Cette nouvelle survient après l'abandon lors du dernier Grand Prix tenu à Bakou, le week-end dernier. Dans un laps de temps réduit (l'unité de puissance a dû être rapatriée à Maranello pour être étudiée), les ingénieurs se sont rendu compte que les dégâts subis au niveau du turbo et du MGU-H étaient trop importants pour être réparés. L'origine de cette casse pourrait être le Grand Prix d'Espagne il y a un mois, où Leclerc avait (déjà) dû abandonner alors qu'il menait la course, quand son moteur à combustion interne était parti en fumée. Celui-ci avait pourtant été vérifié et déclaré apte à l'utilisation à Bakou.
"L'enquête a confirmé que l'unité de puissance de Charles à Bakou est irréparable", a partagé la Scuderia dans un communiqué. "L'une des causes possibles de la défaillance est qu'elle est survenue à la suite du problème d'unité de puissance en Espagne. Nous travaillons maintenant sur des contre-mesures pour renforcer le groupe moteur et la situation est sous contrôle."
Interrogé à Montréal en amont du week-end, Leclerc a admis que la situation était délicate. "Bien sûr, nous ne sommes pas dans la meilleure des positions. Concernant un changement d'unité de puissance, il y a toujours des discussions en cours. Pour l'instant, aucune décision n'a été prise, mais c'est évident que ce n'est pas la meilleure situation."
Cependant, Montréal pourrait être le circuit "idéal" pour prendre une pénalité sur la grille de départ. "C'est à nous de décider quelle est la meilleure piste sur laquelle prendre une pénalité, si nous devons en recevoir une", a poursuivi le troisième du classement pilotes. "C'est l'un des circuits sur lesquels il est plutôt facile de doubler, mais il y a aussi d'autres pistes parmi les trois ou quatre suivantes où il est assez aisé de dépasser. Nous allons discuter et prendre une décision d'ici là."

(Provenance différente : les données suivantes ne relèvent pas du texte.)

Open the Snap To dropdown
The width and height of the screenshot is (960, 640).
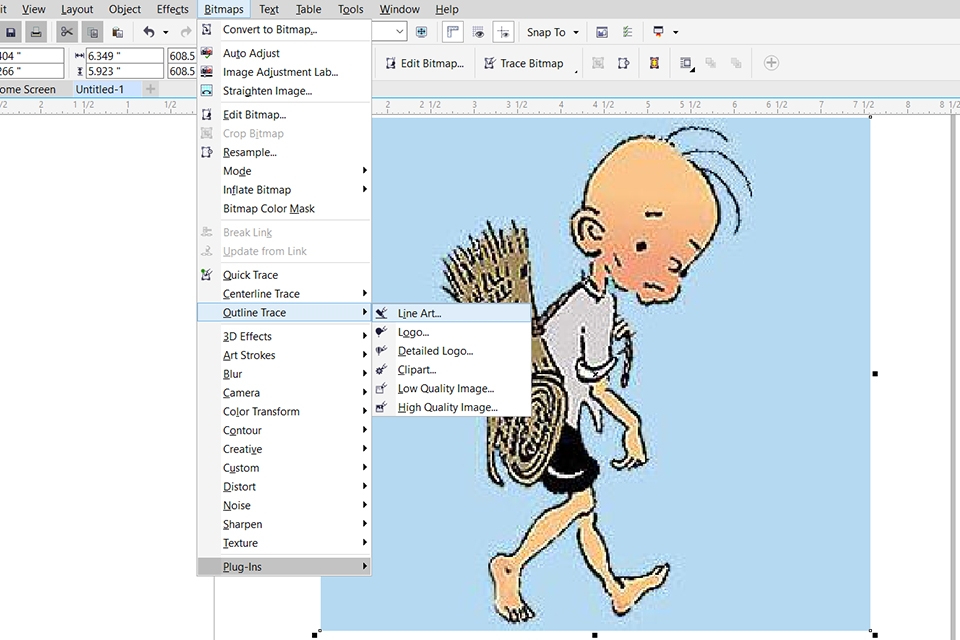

Si l'écurie tente de rassurer, il faudra transformer les paroles en actes dès ce week-end à Montréal. Leclerc a beau avoir signé la pole lors des quatre derniers Grands Prix, le Monégasque ne l'a jamais convertie en victoire. Et à trois occasions, difficile de lui rejeter la faute, qu'il s'agisse d'abandons sur panne mécanique (Espagne et Azerbaïdjan) ou de décisions stratégiques contestables (Monaco). La saison est encore longue, avec 14 Grands Prix restants, mais avec un retard de 34 unités au classement des pilotes, Leclerc et Ferrari doivent relancer leur marche en avant s'ils ne veulent pas voir les championnats leur échapper.